ANGPLT3 Impacts Proteinuria and Hyperlipidemia in Primary Nephrotic Syndrome

Background: It is unclear why primary nephrotic syndrome (PNS) patients often have dyslipidemia. Recent studies have shown that angiopoietin-like protein 3 (ANGPTL3) is an important regulator of lipid metabolism. In this study, we explored how ANGPTL3 impacts dyslipidemia in PNS development. Methods: We measured the serum levels of ANGPTL3 in PNS patients. Furthermore, the degree of proteinuria and lipid metabolism were examined in angptl3-overexpressing transgenic (angptl3-tg) mice at different weeks of age. Moreover, this study used the clustered regularly interspaced short palindromic repeats-associated protein 9 (CRISPR/Cas9) system to create angptl3-knockout (angptl3-/-) mice to observe lipopolysaccharide (LPS)-induced nephrotic mice. Results: There was a significant correlation between the serum level of ANGPTL3 and the levels of cholesterol, triglycerides and low-density lipoprotein in PNS patients. With increasing age, angptl3-tg mice exhibited increasingly severe hypertriglyceridemia and proteinuria. The pathological features included rich lipid droplet deposition in hepatocytes and diffuse podocyte effacement in angptl3-tg mice.
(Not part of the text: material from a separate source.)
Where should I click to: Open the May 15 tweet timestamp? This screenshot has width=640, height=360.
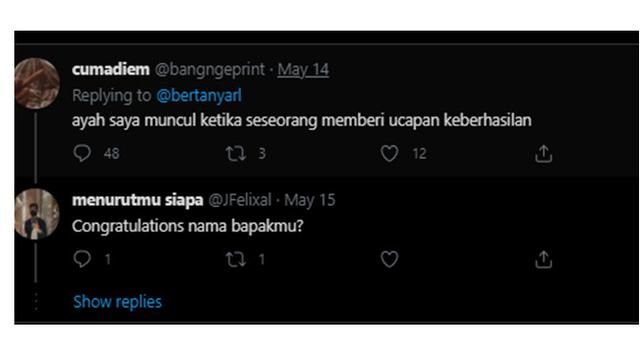point(310,200)
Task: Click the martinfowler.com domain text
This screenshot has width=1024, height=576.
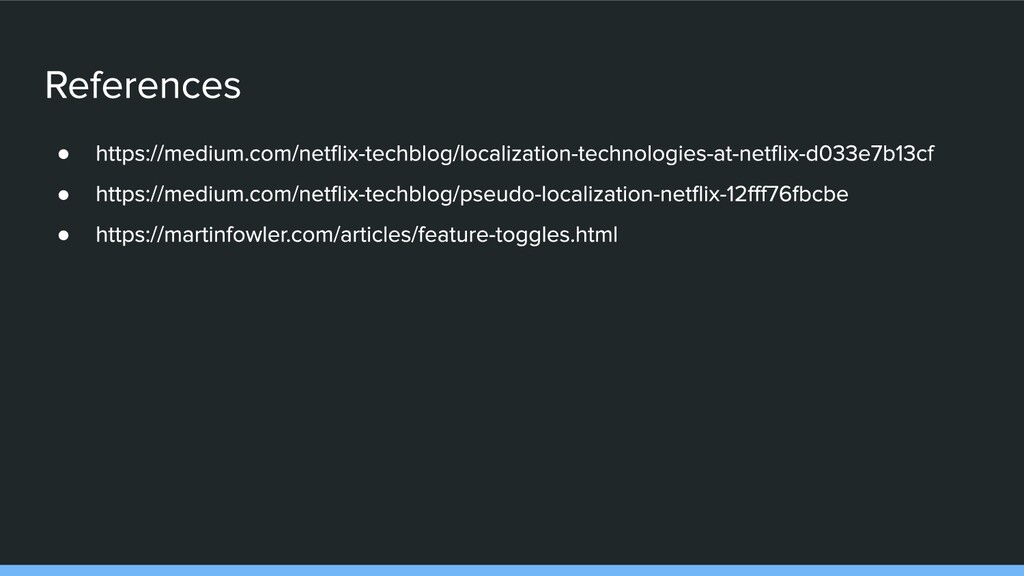Action: 248,234
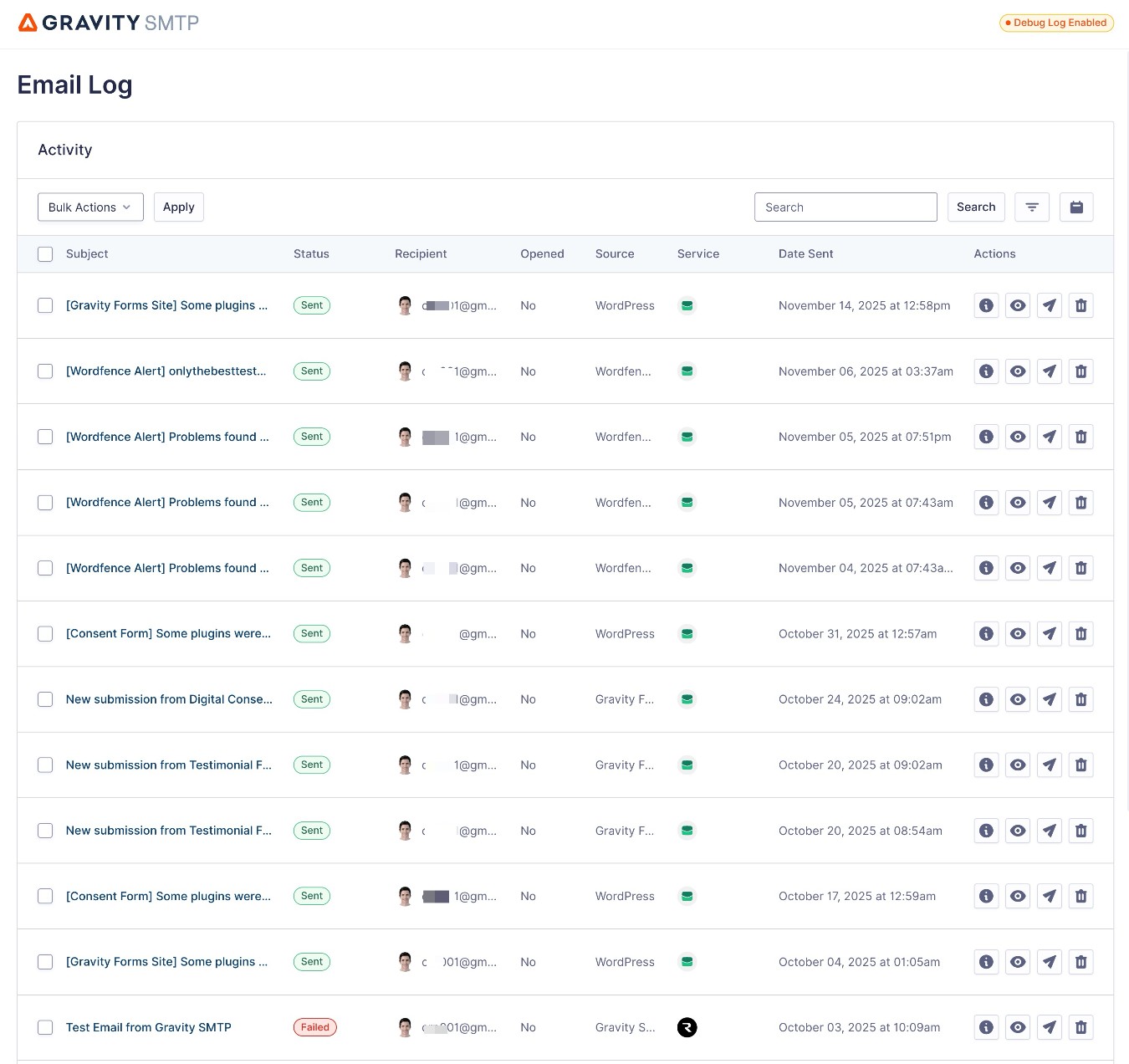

Compared to wild-type mice, angptl3-/- mice showed significantly lower degrees of lipid dysfunction and proteinuria after stimulation with LPS. The effects of ANGPTL3 on nephrotic dyslipidemia were confirmed in cultured hepatocytes with angptl3 knockdown or overexpression. Finally, significant alterations in lipoprotein lipase (LPL) were observed in liver tissues from Angptl3-/- and wild-type mice stimulated with LPS. Conclusion: ANGPTL3 could be involved in the development of dyslipidemia, as well as proteinuria, in PNS pathogenesis. Inhibiting LPL expression may be why ANGPTL3 induces hyperlipidemia in PNS.